Beauty and The Beast
Special Note: Beauty and the Beast is releasing to theaters in Digital 3D for two weeks only, beginning January 13, 2012.
Update: Is it worth seeing Beauty and the Beast in 3D?: Considering Disney has already released the 3D version of this heralded animation on Blu-ray, those of you who have a 3D player and 3D capable TV will be best off trading the admission price for two or three people and buying the Blu-ray disc. However, if you really want the 3D experience of Gaston decorating with antlers and can't make that happen in your family room, you better get to the theater during this very limited release. While the 3D effect is very captivating in some scenes, it comes across poorly in others. This is especially evident on facial closeups where the 3D magicians have attempted to make certain features of the face (like a nose) appear closer than others. The same issue happens in what's called a 3/4 shot, where the head is partially turned and one side of the face is closer to the audience than the other. Truly it appears that trying to bring depth to a 2D animation is very difficult when dealing with certain scenes. Yes, it's a picky detail, but lets face it — the only reason you are in the theater to watch this film is to see it in 3D. Frankly, if that isn't all that important to you and if you already have a decent television, watch one of the recent Blu-ray or DVD releases instead.
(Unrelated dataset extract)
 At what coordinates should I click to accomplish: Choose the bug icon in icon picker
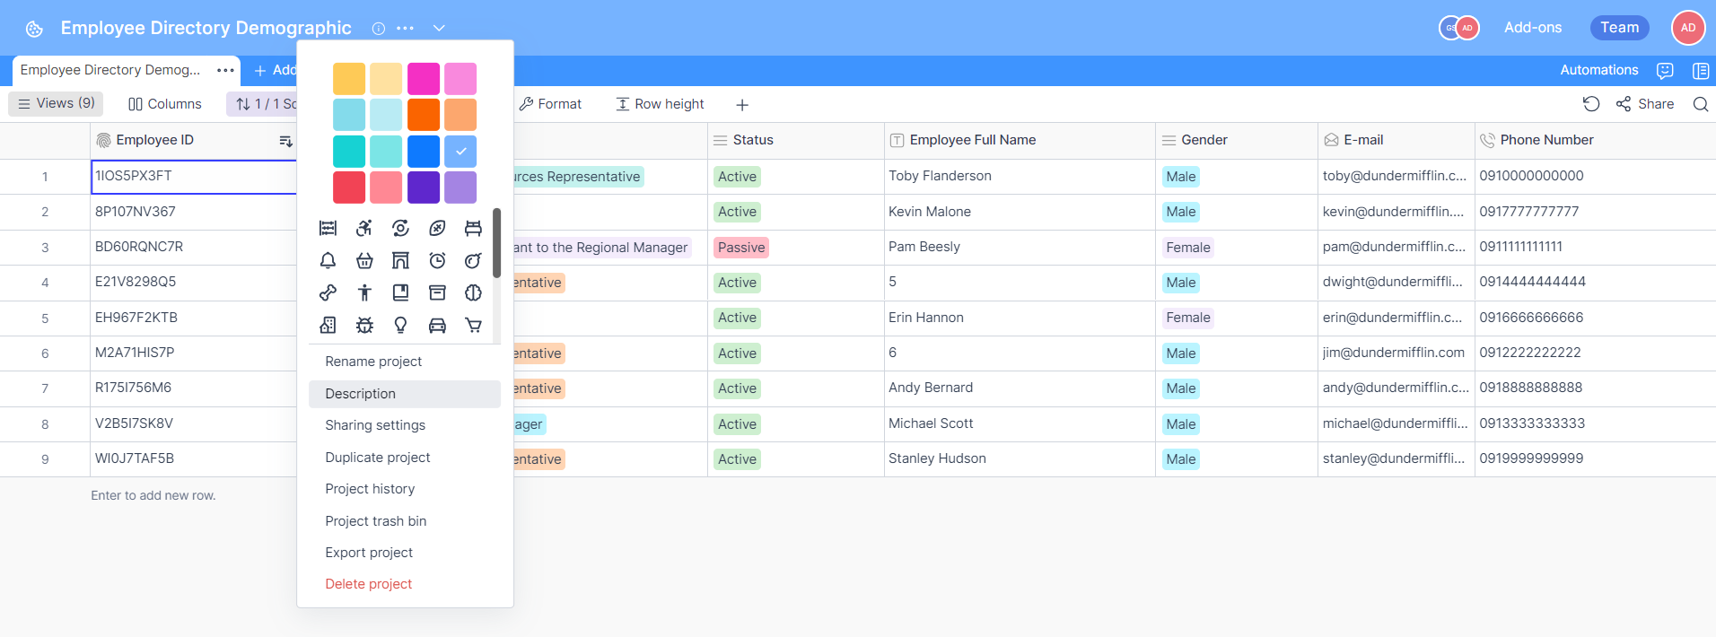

Our original review of Beauty and the Beast…
This animated adaptation of the timeless classic is a multiple Academy Award winning film. In it we are introduced to Belle (voice of Paige O'Hara), the daughter of a tireless inventor. She is not the type to be happy with just any man. The avid bookworm dreams of a romantic hero, and is not much impressed by the local, most eligible bachelor, Gaston (voice of Richard White). However, her good looks have prompted this vainglorious town bully to announce his intentions for marriage.
Meanwhile, a business excursion leads her Dad (voice of Rex Everhart) into a dangerous magical forest. Narrowly escaping attacking wolves, the distraught designer finds himself in graver danger within the fortress where he has taken refuge. When Belle hears that her father has been taken prisoner by a hideous beast (voiced by Robbie Benson), she sets off to rescue him. But the creature will only release the man if the maiden will take his place. Putting aside her freedom and hopes for the future, the selfless girl agrees.
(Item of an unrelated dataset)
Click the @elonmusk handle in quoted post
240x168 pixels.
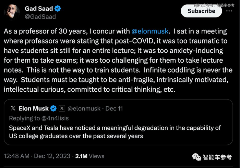coord(84,108)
While the agitated parent tries (without much success) to get help from the pride-wounded Gaston and the villagers, Belle settles into her captivity. Fortunately the castle's enchanted furniture and dishes are far more hospitable than her host. The amicable bunch secretly hopes the young woman may be the one to break a horrible spell that binds them. The biggest obstacle they all face is the Beast's bad manners.
Parents of young children should be aware that the hairy main character appears very frightening at times, as do some vicious biting wolves. Attempts to lighten the mood by including a loud-mouthed boasting villain--who constantly beats upon his sidekick (voice of Jesse Corti) --only add more annoyance than humor. The stereotypical depiction of a womanizing Frenchman (voiced by Jerry Orbach) may also cause brief concern.
Yet these faults are overshadowed by superb animation (which successfully simulates the camera work found in live action films) and an exceptional score (even if the story lags a little during the "Be Our Guest" musical sequence that serves only as a technical showpiece). Beauty And The Beast also demonstrates the value of loyalty and sacrifice, and the need to looking beneath the surface of people to appreciate the qualities found within.